The Tigers still have that Verlander guy, Fister could possibly be for real, basically their pitching staff isn’t the Verlander Inc. joke that it once was, assuming that Porcello doesn’t die by grounders to the left side.  Victor Martinez is back, Delmon Young has essentially turned into Torii Hunter, and he’s not a kid anymore but it really can’t be stressed any further that he is not Delmon.

It’s going to take the pitching staff to keep me from directly ingesting exhaust fumes. I’ll still probably sit in the garage with the car running by September, but that’s an improvement.

Kevin Wallace: Chris Rongey (for once) said something I agreed with on The Score today.   He said how outside of 2006, when the Sox has sky-high expectations, the White Sox are annually one of the bigger question marks in baseball entering the season.  Therefore, I have no idea.

The pitching staff has the potential to be really good, but would I be surprised if it completely fell apart? No.  Ditto for the bullpen.  I’m very interested to see how Keppinger works out in the two-hole and how Robin utilizes him.

Nick Schaefer: I think this is an 83-85 talent team with a lot of volatility and variance.
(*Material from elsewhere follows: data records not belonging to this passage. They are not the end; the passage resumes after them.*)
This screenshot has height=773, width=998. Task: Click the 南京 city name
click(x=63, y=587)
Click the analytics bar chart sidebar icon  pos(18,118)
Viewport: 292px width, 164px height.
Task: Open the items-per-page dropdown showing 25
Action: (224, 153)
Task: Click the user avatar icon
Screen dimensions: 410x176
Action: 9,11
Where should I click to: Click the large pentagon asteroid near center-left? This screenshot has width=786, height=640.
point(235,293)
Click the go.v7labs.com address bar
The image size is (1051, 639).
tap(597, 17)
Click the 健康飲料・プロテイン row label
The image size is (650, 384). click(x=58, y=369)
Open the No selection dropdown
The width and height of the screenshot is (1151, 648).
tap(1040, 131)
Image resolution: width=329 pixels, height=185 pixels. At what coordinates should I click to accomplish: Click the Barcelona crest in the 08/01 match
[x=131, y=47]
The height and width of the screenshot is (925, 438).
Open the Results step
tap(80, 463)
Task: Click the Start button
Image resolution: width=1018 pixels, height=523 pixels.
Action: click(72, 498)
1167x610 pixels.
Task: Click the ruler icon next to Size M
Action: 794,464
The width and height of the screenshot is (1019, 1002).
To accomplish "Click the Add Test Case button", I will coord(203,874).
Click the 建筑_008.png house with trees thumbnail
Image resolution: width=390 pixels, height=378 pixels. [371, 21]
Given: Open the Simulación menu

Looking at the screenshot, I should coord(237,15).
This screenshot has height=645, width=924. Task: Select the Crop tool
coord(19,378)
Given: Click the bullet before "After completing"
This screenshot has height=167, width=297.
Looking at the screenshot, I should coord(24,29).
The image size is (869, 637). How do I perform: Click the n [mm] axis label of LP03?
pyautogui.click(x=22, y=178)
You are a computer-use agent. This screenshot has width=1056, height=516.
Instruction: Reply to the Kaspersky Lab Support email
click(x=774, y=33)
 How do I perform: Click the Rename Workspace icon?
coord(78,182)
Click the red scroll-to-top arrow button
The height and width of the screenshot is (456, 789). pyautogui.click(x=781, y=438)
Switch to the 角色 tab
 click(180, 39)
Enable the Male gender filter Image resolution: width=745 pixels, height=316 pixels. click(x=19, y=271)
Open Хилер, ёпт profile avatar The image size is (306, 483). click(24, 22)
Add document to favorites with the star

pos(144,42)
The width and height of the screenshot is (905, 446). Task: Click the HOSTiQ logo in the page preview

If the pitching hits, it could be a really tough team. Say Sale & Peavy repeat last year/stay healthy, say Danks and Floyd bounce back to some degree, and Quintana holds his value…that’s a nice rotation. The problem is there’s just so much risk there. 

The offense, as I have complained about for years, never gets on base. Ever. I suppose if Dunn hits .225, Rios doesn’t let his batting average slide below .260 again, Alexei recovers a bit, Carlos Sanchez comes up, Keppinger holds some of his value, Viciedo learns to hit righties even a little bit…? I suppose it’s not impossible. Once again though, the odds are against it.

I stand by the fact that by all objective measurements – even with the flashy additions of the Indians and Royals — the White Sox are probably the 2nd best team in the division. Vegas agrees with me, and Vegas is usually frighteningly accurate.

James Fegan: In a flight of optimistic fancy, where I assumed that old adages like “They always surprise us!”, “They always stay healthy!”, “Coop fixes things!”, and “They always are in the race!” as constant facts, and not just occasional things that happen, I punched the Sox for 86 wins.

86 on the strength of a starting rotation that finishes top three in the AL in WAR again, a bullpen that’s above-average because Addison Reed finds his slider, and a below-average offense that lacks last season’s magic with runners in scoring position. That’s enough to stay feisty in the Wild Card race, and to position to clean up the debris of the AL Central if something absurd like ‘The 2006 Cleveland Indians Season, Directed By Lars Von Trier’ befalls Detroit this year.